■ Text segment:
^^^^^^^^

In the current XFS write I/O path we check IS_DAX() in
xfs_file_write_iter() to decide whether to do DAX I/O, direct I/O or
buffered I/O.  This check is done without holding the XFS_IOLOCK, though,
which means that if we allow S_DAX to be manipulated via the inode flag we
can run into this race:

CPU 0                           CPU 1
-----                           -----
xfs_file_write_iter()
  IS_DAX() << returns false
                            xfs_ioctl_setattr()
                              xfs_ioctl_setattr_dax_invalidate()
                               xfs_ilock(XFS_MMAPLOCK|XFS_IOLOCK)
                              sets S_DAX
                              releases XFS_MMAPLOCK and XFS_IOLOCK
  xfs_file_buffered_aio_write()
  does buffered I/O to DAX inode, death

Fix this by ensuring that we only check S_DAX when we hold the XFS_IOLOCK
in the write path.

^^^^^^^^

■ What you will do:
**a.** List every function name beginning with "xfs_" that appears in the XFS patch description, giving each one once.
**b.** Answer these questions about the XFS patch description, one per line:
(i) Which lock is not held when IS_DAX() is checked in xfs_file_write_iter()?
(ii) In the race diagram, what value does IS_DAX() return on CPU 0?
(iii) Which flag does CPU 1 set while holding its locks?
**c.** Pick up the XFS patch description right after its last sentence and keep writing it.

■ Available data:
^^^^^^^^

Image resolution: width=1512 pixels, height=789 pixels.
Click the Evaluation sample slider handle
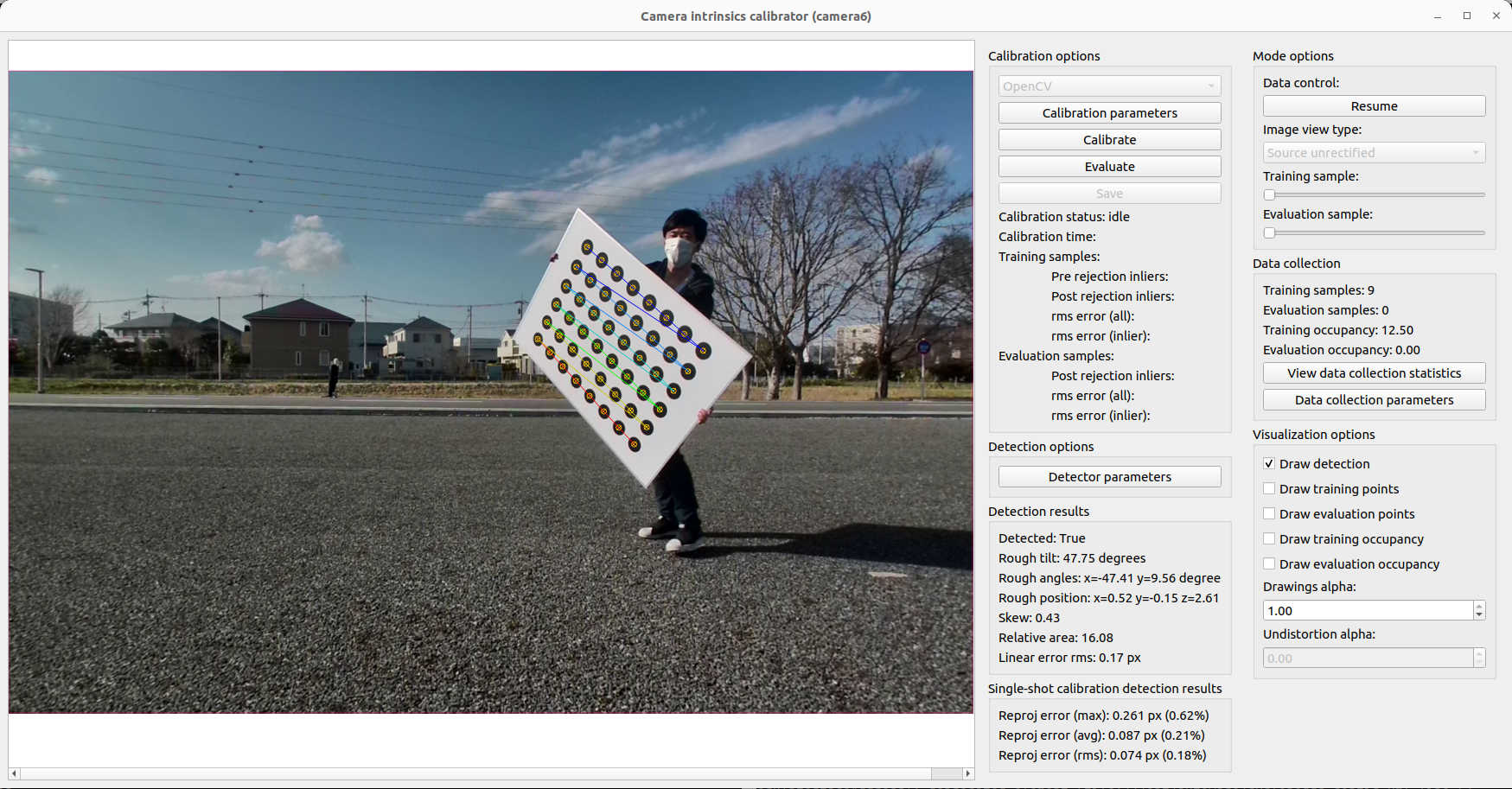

^^^^^^^^

■ Answer list:
**a.** xfs_file_write_iter, xfs_ioctl_setattr, xfs_ioctl_setattr_dax_invalidate, xfs_ilock, xfs_file_buffered_aio_write

**b.**
(i) XFS_IOLOCK
(ii) false
(iii) S_DAX

**c.**
Signed-off-by: Ross Zwisler <ross.zwis...@linux.intel.com>
---
 fs/xfs/xfs_file.c | 115 +++++++++++++++++++++---------------------------------
 1 file changed, 44 insertions(+), 71 deletions(-)

diff --git a/fs/xfs/xfs_file.c b/fs/xfs/xfs_file.c
index ca4c8fd..2816858 100644
--- a/fs/xfs/xfs_file.c
+++ b/fs/xfs/xfs_file.c
@@ -308,9 +308,7 @@ xfs_zero_eof(
 /*
  * Common pre-write limit and setup checks.
  *
- * Called with the iolocked held either shared and exclusive according to
- * @iolock, and returns with it held.  Might upgrade the iolock to exclusive
- * if called for a direct write beyond i_size.
+ * Called with the iolock held in exclusive mode.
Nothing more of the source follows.